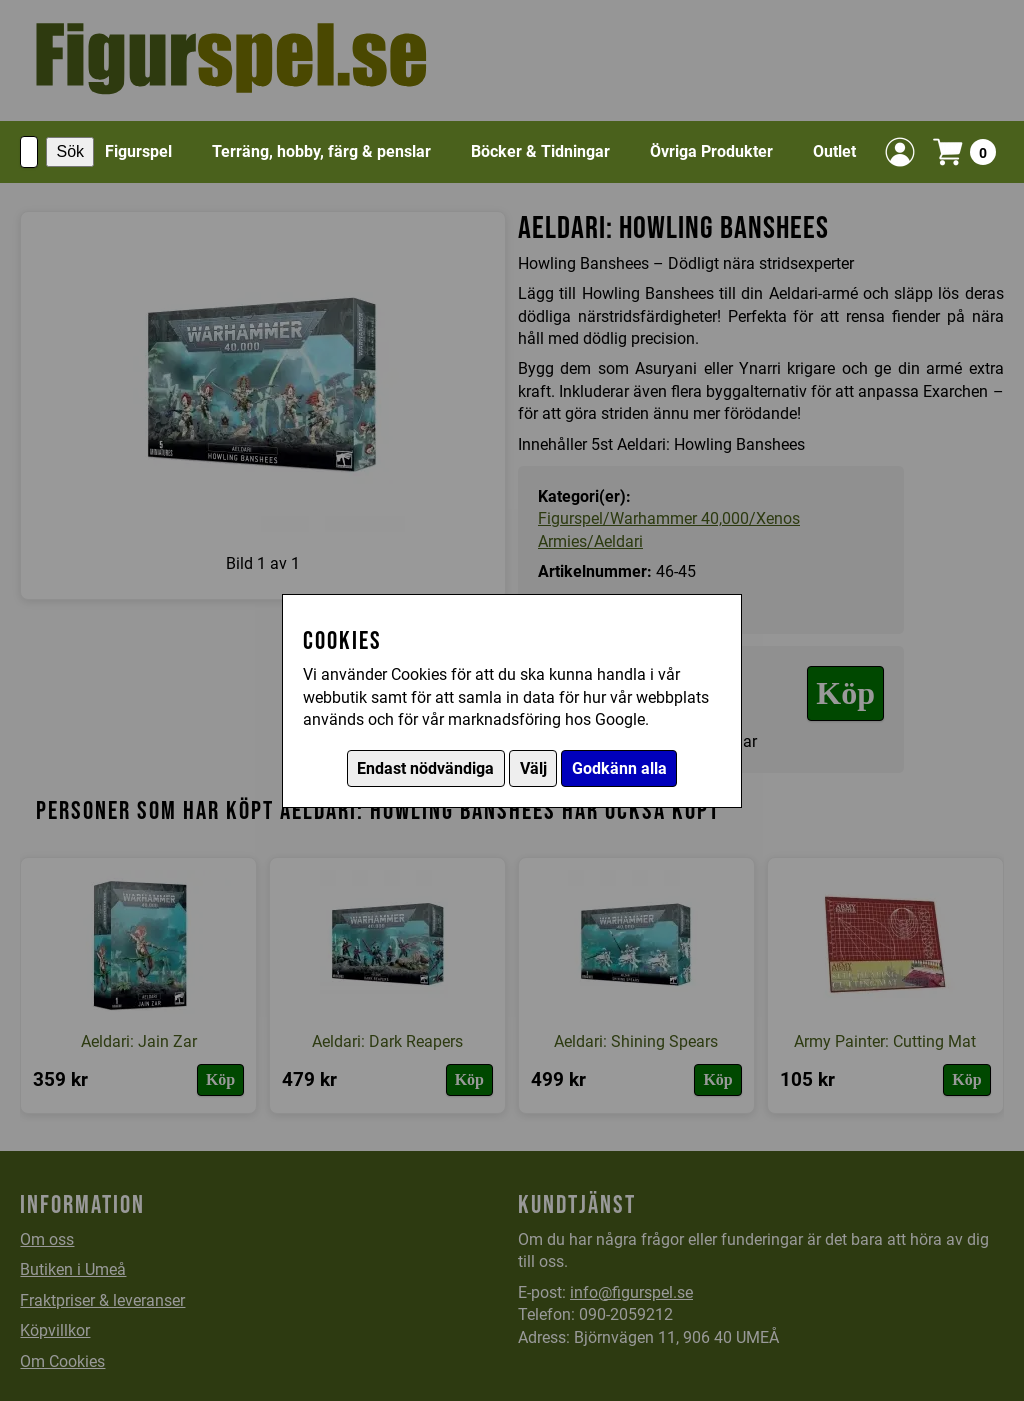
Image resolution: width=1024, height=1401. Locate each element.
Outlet (834, 151)
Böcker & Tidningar (540, 151)
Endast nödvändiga (425, 768)
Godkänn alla (619, 768)
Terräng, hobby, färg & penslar (321, 151)
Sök (70, 151)
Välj (533, 768)
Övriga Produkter (711, 151)
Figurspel (138, 151)
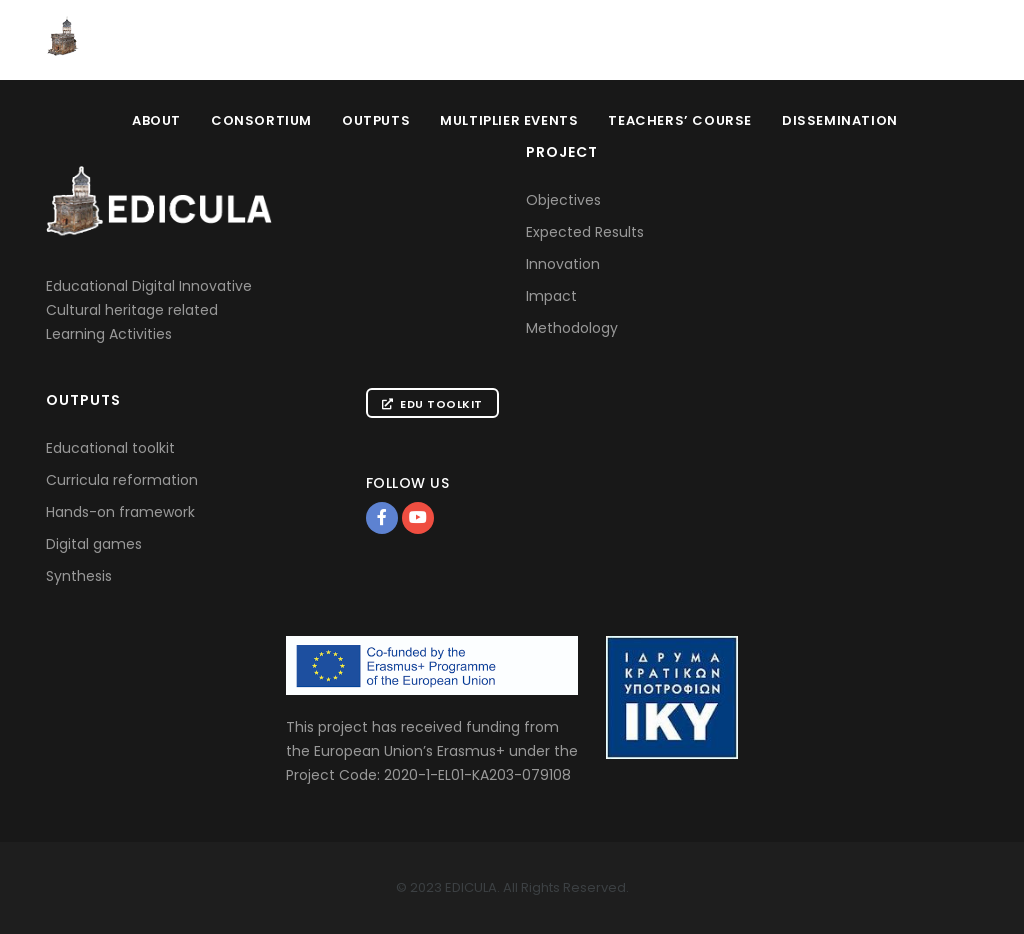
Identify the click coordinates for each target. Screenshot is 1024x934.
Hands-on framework (120, 512)
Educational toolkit (110, 448)
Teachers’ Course (680, 120)
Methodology (572, 328)
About (156, 120)
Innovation (563, 264)
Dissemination (840, 120)
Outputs (376, 120)
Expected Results (585, 232)
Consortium (261, 120)
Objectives (563, 200)
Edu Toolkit (432, 404)
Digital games (94, 544)
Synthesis (79, 576)
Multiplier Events (509, 120)
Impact (551, 296)
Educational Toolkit (890, 41)
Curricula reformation (122, 480)
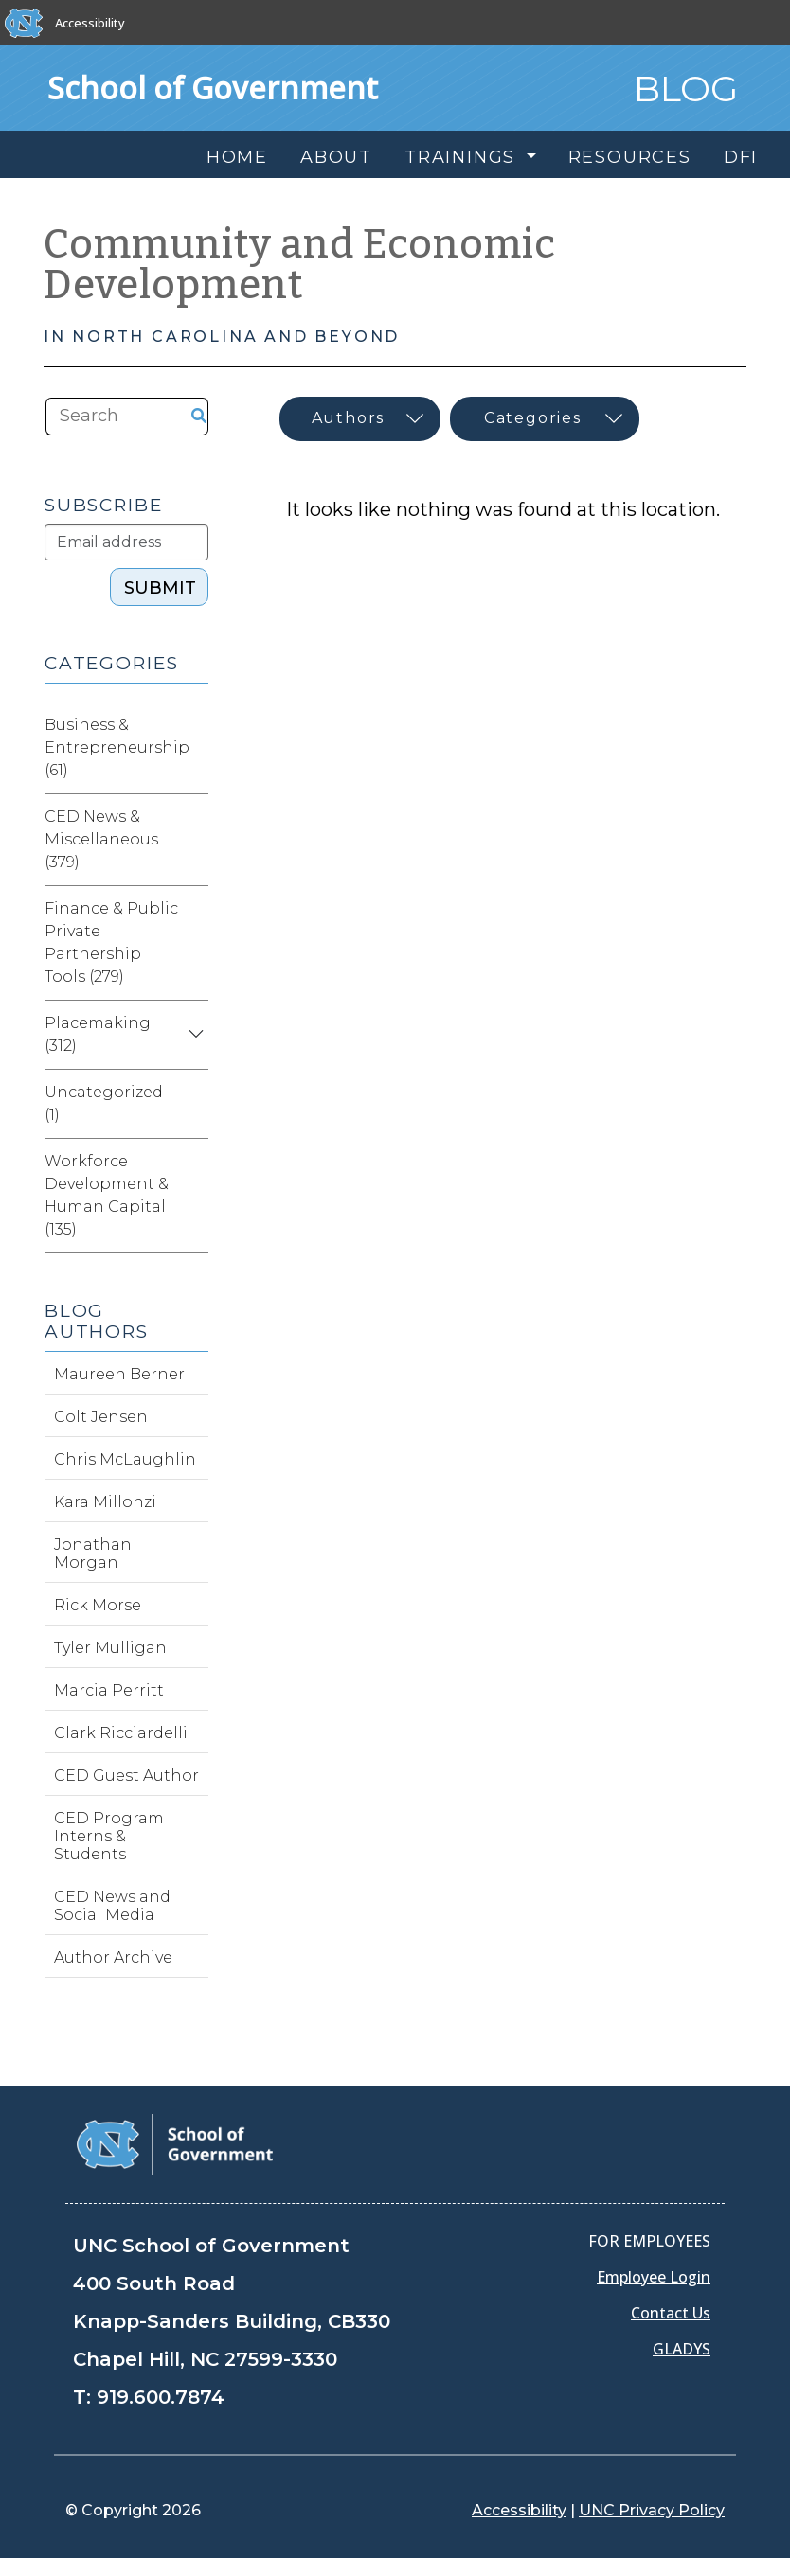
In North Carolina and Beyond (222, 337)
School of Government (212, 87)
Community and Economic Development (300, 265)
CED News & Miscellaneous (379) (101, 839)
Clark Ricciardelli (121, 1733)
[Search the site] (110, 416)
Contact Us (670, 2312)
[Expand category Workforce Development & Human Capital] (193, 1195)
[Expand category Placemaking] (193, 1034)
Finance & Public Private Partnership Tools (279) (111, 942)
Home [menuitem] (237, 157)
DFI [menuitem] (741, 157)
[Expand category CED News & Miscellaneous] (193, 839)
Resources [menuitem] (629, 157)
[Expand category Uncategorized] (193, 1103)
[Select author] (359, 419)
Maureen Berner (119, 1374)
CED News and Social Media (112, 1906)
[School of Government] (175, 2143)
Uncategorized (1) (104, 1103)
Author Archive (113, 1957)
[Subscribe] (126, 542)
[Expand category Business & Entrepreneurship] (204, 747)
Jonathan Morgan (93, 1554)
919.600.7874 (160, 2397)
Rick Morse (97, 1605)
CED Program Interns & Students (109, 1836)
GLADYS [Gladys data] (681, 2348)
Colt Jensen (101, 1417)
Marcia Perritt (109, 1690)
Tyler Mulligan (110, 1648)
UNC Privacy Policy (652, 2510)
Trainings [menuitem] (463, 157)
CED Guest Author (126, 1776)
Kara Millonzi (105, 1502)
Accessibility (90, 22)
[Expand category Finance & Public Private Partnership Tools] (193, 942)
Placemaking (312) (98, 1034)
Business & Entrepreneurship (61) (117, 747)
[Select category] (544, 419)
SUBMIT (160, 587)
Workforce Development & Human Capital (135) (107, 1195)
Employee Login (653, 2276)
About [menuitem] (336, 157)
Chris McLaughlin (125, 1459)
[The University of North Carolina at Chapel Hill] (24, 22)
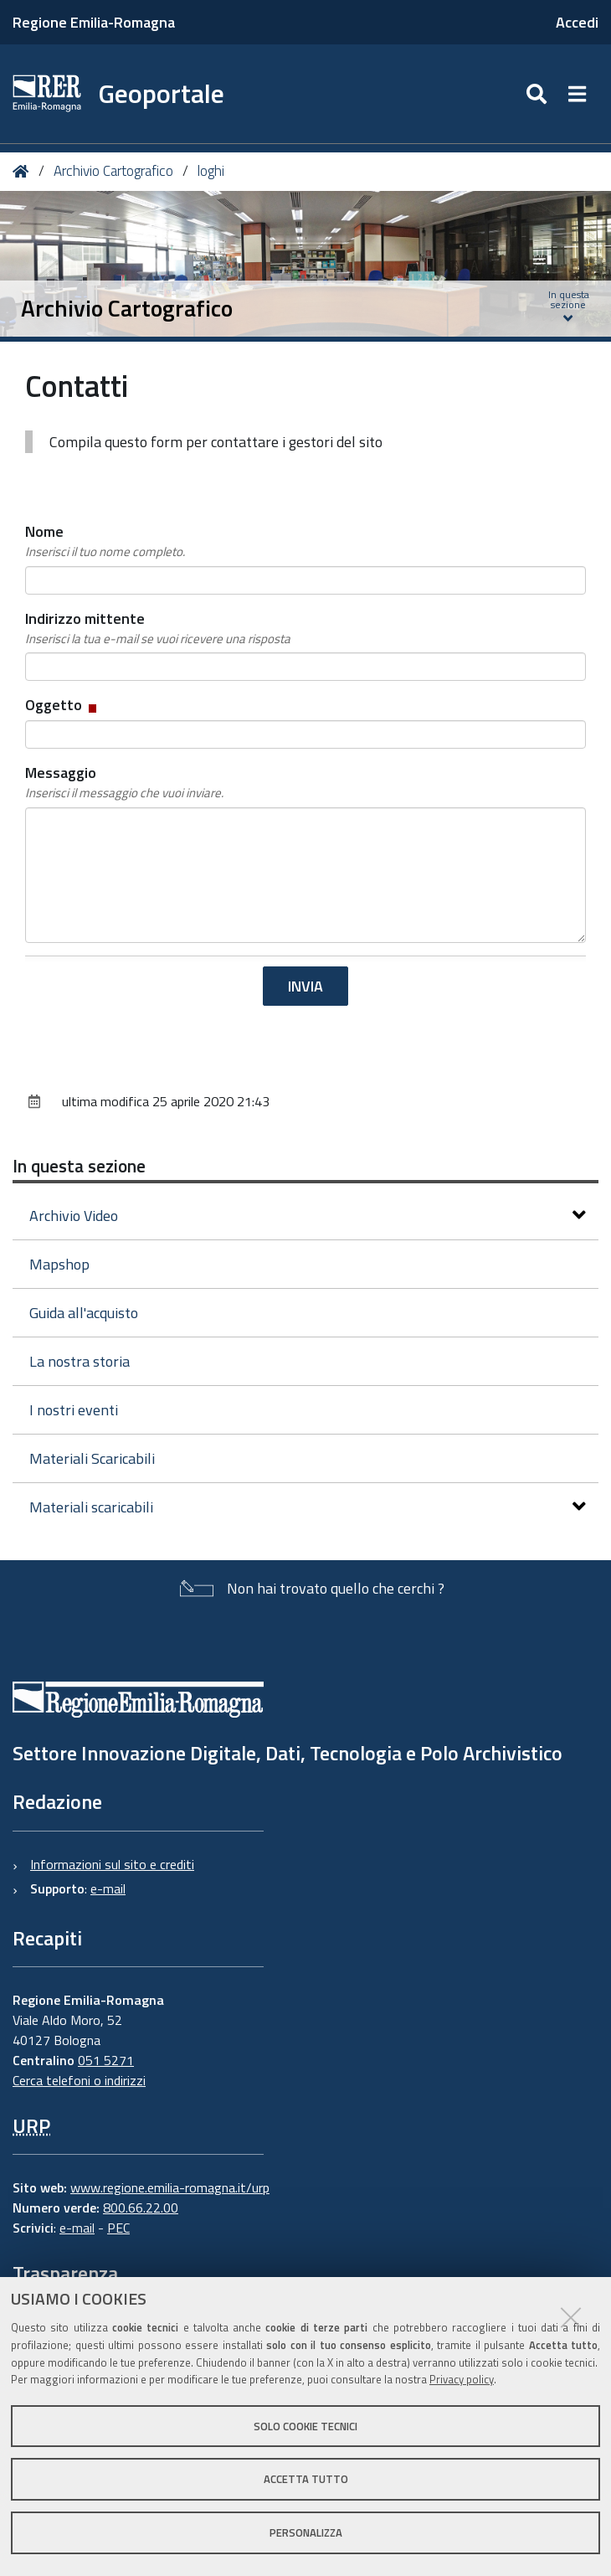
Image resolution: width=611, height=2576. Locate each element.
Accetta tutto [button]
********
» **WHAT TO WORK ON**:
Rewrite all of the lines above, replacing "menuitem" with "menu item" wherever it appears and changing nothing else. Omit the pictures from your answer.

» **FINISHED ANSWER**:
Image resolution: width=1024, height=1401. Locate each element.
Outlet (834, 151)
Böcker & Tidningar (540, 151)
Endast nödvändiga (425, 768)
Godkänn alla (619, 768)
Terräng, hobby, färg & penslar (321, 151)
Sök (70, 151)
Välj (533, 768)
Övriga Produkter (711, 151)
Figurspel (138, 151)
Identify the click coordinates for each target. Screenshot is 1024x934.
Hands-on framework (120, 512)
Educational toolkit (110, 448)
Teachers’ Course (680, 120)
Methodology (572, 328)
About (156, 120)
Innovation (563, 264)
Dissemination (840, 120)
Outputs (376, 120)
Expected Results (585, 232)
Consortium (261, 120)
Objectives (563, 200)
Edu Toolkit (432, 404)
Digital games (94, 544)
Synthesis (79, 576)
Multiplier Events (509, 120)
Impact (551, 296)
Educational Toolkit (890, 41)
Curricula reformation (122, 480)
In North Carolina and Beyond (222, 337)
School of Government (212, 87)
Community and Economic Development (300, 265)
CED News & Miscellaneous (379) (101, 839)
Clark Ricciardelli (121, 1733)
[Search the site] (110, 416)
Contact Us (670, 2312)
[Expand category Workforce Development & Human Capital] (193, 1195)
[Expand category Placemaking] (193, 1034)
Finance & Public Private Partnership Tools (279) (111, 942)
Home [menu item] (237, 157)
DFI [menu item] (741, 157)
[Expand category CED News & Miscellaneous] (193, 839)
Resources [menu item] (629, 157)
[Expand category Uncategorized] (193, 1103)
[Select author] (359, 419)
Maureen Berner (119, 1374)
CED News and Social Media (112, 1906)
[School of Government] (175, 2143)
Uncategorized (1) (104, 1103)
Author Archive (113, 1957)
[Subscribe] (126, 542)
[Expand category Business & Entrepreneurship] (204, 747)
Jonathan Morgan (93, 1554)
919.600.7874 (160, 2397)
Rick Morse (97, 1605)
CED Program Interns & Students (109, 1836)
GLADYS [Gladys data] (681, 2348)
Colt Jensen (101, 1417)
Marcia Perritt (109, 1690)
Tyler Mulligan (110, 1648)
UNC Privacy Policy (652, 2510)
Trainings [menu item] (463, 157)
CED Guest Author (126, 1776)
Kara Millonzi (105, 1502)
Accessibility (90, 22)
[Expand category Finance & Public Private Partnership Tools] (193, 942)
Placemaking (312) (98, 1034)
Business & Entrepreneurship (61) (117, 747)
[Select category] (544, 419)
SUBMIT (160, 587)
Workforce Development & Human Capital (135) (107, 1195)
Employee Login (653, 2276)
About [menu item] (336, 157)
Chris McLaughlin (125, 1459)
[The University of North Carolina at Chapel Hill] (24, 22)
Image resolution: width=611, height=2576. Locate each element.
Accetta tutto [button]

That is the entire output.